Start of DOCUMENT EXCERPT
Wrapping Up 2020

 

 

 

A Note from Performing Lines

 

2020, for all its challenges, has been a significant year for the Performing Lines team. We took Anthema blistering and powerful work about contemporary Australia in all of its political complexity and cultural diversity, to Sydney Festival and Perth Festival after premiering at Arts Centre Melbourne for Melbourne Festival. The Rise and Fall of Saint George by Paul Mac and Lachlan Philpott came to life in Hamer Hall as part of Midsumma, bringing together New South Welsh and Victorian artists for a joyful piece of queer storytelling.

Jessie Lloyd‘s Mission Songs Projectwhich explores the forgotten history of Aboriginal and Torres Strait Islander music written and adapted by those who lived on the missions, embarked on the start of a national tour. For obvious reasons the tour was interrupted but, in a testament to Jessie’s ingenuity, the whole show was reimagined as a 10 part digital series which now lives in perpetuity on ABC iView. Up north in Brisbane Festival, The Farm‘s Throttle became our first show to open post-covid engaging a host of volunteer dancers for a wild and immersive B-movie horror experience.

In Sydney Betty Grumble‘s extraordinary queer feminist call to arms, Enemies of Grooviness Eat Sh*t, premiered to a sold out season at The Red Rattler in Marrickville. And after five years of development, Sunshine Super Girl, Andrea James biographical play about Australian sporting legend Evonne Goolagong, took to the stage for the first time for a world premiere on Wiradjuri Country with Griffith Regional Theatre.
End of DOCUMENT EXCERPT
--- DIRECTIONS ---
A – List every event that the Performing Lines 2020 wrap-up names with the word "Festival".
B – Transcribe a section of the Performing Lines 2020 wrap-up: begin at the words "Wrapping Up 2020" and stop after "of queer storytelling.".
The entries that come after this note have no connection to the Performing Lines 2020 wrap-up.
Start of DATA PROVIDED
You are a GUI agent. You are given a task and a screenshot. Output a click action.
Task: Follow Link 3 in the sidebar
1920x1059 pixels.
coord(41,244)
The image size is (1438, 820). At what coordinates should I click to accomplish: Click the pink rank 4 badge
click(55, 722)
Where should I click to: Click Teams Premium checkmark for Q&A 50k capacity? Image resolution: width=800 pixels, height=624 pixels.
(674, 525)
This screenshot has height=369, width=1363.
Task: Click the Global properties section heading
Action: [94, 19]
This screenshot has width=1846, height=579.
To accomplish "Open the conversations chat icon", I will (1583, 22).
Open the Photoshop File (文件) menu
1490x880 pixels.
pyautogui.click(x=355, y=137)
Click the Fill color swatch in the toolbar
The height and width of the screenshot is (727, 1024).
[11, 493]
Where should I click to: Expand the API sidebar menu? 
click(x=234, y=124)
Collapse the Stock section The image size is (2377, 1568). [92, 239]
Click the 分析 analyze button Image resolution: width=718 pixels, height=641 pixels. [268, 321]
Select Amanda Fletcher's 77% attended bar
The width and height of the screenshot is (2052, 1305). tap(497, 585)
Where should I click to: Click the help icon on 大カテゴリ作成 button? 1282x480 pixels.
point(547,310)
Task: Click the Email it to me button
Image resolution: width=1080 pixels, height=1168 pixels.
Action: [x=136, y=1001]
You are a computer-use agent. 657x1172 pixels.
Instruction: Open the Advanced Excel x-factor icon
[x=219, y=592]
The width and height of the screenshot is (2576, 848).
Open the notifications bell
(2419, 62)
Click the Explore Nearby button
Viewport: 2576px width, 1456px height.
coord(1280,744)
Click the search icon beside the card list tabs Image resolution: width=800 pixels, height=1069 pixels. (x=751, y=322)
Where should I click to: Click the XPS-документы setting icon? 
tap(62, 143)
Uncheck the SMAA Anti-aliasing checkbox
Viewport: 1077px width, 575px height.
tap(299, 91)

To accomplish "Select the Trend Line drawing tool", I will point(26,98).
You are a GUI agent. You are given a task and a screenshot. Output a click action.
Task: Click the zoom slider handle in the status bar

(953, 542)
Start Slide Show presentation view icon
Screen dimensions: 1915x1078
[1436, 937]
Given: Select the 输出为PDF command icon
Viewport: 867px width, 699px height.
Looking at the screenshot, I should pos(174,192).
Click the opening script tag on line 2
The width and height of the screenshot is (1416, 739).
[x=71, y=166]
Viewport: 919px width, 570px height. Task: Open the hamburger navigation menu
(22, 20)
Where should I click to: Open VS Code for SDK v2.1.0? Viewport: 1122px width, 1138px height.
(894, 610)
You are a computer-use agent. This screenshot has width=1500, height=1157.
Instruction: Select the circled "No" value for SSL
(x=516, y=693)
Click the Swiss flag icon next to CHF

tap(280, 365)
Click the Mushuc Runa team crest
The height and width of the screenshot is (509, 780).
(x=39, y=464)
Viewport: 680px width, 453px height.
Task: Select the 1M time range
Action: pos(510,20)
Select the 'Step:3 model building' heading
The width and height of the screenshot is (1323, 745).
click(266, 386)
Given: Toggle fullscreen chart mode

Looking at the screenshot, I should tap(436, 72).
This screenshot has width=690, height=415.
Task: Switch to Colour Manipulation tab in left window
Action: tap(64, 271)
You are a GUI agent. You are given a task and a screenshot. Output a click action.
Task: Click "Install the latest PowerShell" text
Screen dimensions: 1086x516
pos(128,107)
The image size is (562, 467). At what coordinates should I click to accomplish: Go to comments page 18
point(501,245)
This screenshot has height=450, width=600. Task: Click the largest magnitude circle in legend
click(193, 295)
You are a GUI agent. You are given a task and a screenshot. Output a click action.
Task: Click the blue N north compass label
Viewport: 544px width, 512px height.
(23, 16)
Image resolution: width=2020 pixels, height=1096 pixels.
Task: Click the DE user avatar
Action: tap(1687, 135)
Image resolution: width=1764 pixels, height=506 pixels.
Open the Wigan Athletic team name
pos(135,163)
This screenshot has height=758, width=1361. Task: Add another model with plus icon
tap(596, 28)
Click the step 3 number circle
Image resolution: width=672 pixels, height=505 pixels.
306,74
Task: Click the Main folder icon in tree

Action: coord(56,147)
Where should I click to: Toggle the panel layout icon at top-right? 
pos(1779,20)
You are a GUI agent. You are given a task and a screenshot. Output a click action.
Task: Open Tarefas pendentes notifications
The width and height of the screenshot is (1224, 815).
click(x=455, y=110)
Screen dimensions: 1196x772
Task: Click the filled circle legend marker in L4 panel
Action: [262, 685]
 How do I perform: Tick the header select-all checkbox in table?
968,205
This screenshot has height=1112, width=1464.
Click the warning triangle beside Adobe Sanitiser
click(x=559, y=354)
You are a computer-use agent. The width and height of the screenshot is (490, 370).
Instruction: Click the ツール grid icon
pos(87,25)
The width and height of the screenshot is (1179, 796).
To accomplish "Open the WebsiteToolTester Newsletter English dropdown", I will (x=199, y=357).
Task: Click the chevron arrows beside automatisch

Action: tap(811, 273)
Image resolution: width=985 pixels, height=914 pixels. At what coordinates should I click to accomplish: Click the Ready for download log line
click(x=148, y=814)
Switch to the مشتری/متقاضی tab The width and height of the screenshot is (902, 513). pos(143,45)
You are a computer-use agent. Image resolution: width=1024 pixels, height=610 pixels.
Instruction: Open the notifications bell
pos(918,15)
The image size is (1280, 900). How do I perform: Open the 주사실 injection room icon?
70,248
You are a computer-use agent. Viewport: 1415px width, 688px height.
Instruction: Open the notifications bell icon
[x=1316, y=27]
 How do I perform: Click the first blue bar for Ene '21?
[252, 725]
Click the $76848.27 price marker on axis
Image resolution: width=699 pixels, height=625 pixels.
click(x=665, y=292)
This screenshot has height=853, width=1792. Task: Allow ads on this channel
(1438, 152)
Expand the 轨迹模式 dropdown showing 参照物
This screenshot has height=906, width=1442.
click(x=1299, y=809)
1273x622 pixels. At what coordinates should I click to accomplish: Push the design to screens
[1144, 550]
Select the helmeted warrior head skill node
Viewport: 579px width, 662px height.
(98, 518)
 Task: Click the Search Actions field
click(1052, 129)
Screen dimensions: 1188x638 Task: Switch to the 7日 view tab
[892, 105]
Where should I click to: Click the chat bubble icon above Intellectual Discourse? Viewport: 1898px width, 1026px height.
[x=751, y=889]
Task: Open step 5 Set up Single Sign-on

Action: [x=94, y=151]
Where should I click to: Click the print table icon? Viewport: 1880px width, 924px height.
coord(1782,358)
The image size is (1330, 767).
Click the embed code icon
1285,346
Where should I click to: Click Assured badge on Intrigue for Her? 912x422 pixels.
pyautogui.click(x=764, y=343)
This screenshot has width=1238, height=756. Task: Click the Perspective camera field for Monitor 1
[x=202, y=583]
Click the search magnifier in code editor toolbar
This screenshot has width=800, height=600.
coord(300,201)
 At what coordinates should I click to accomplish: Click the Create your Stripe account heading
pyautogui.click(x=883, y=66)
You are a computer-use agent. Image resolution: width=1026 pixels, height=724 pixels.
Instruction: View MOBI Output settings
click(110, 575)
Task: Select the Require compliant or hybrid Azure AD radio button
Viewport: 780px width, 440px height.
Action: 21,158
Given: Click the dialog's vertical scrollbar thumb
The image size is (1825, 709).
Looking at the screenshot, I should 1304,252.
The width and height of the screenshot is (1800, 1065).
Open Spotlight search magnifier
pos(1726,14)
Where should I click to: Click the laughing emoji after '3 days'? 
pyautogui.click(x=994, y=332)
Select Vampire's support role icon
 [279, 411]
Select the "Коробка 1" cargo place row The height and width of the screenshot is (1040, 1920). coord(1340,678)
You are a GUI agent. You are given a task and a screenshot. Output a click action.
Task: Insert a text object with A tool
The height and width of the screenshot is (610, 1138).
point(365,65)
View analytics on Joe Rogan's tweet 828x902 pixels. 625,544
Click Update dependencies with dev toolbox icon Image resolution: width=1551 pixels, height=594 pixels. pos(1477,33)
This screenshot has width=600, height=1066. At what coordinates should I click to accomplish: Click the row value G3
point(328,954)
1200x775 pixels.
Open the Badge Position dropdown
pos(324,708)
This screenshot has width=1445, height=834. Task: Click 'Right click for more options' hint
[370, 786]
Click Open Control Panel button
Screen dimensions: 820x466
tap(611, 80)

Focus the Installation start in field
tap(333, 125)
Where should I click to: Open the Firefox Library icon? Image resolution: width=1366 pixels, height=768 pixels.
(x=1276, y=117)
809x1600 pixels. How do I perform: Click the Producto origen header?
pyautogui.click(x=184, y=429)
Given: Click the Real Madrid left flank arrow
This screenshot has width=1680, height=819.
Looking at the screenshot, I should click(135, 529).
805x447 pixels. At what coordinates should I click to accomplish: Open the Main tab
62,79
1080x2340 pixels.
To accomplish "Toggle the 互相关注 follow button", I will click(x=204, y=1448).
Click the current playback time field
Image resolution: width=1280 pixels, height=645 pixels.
End of DATA PROVIDED
--- RESULTS IN ORDER ---
A – Sydney Festival, Perth Festival, Melbourne Festival, Brisbane Festival

B –
Wrapping Up 2020

 

 

 

A Note from Performing Lines

 

2020, for all its challenges, has been a significant year for the Performing Lines team. We took Anthema blistering and powerful work about contemporary Australia in all of its political complexity and cultural diversity, to Sydney Festival and Perth Festival after premiering at Arts Centre Melbourne for Melbourne Festival. The Rise and Fall of Saint George by Paul Mac and Lachlan Philpott came to life in Hamer Hall as part of Midsumma, bringing together New South Welsh and Victorian artists for a joyful piece of queer storytelling.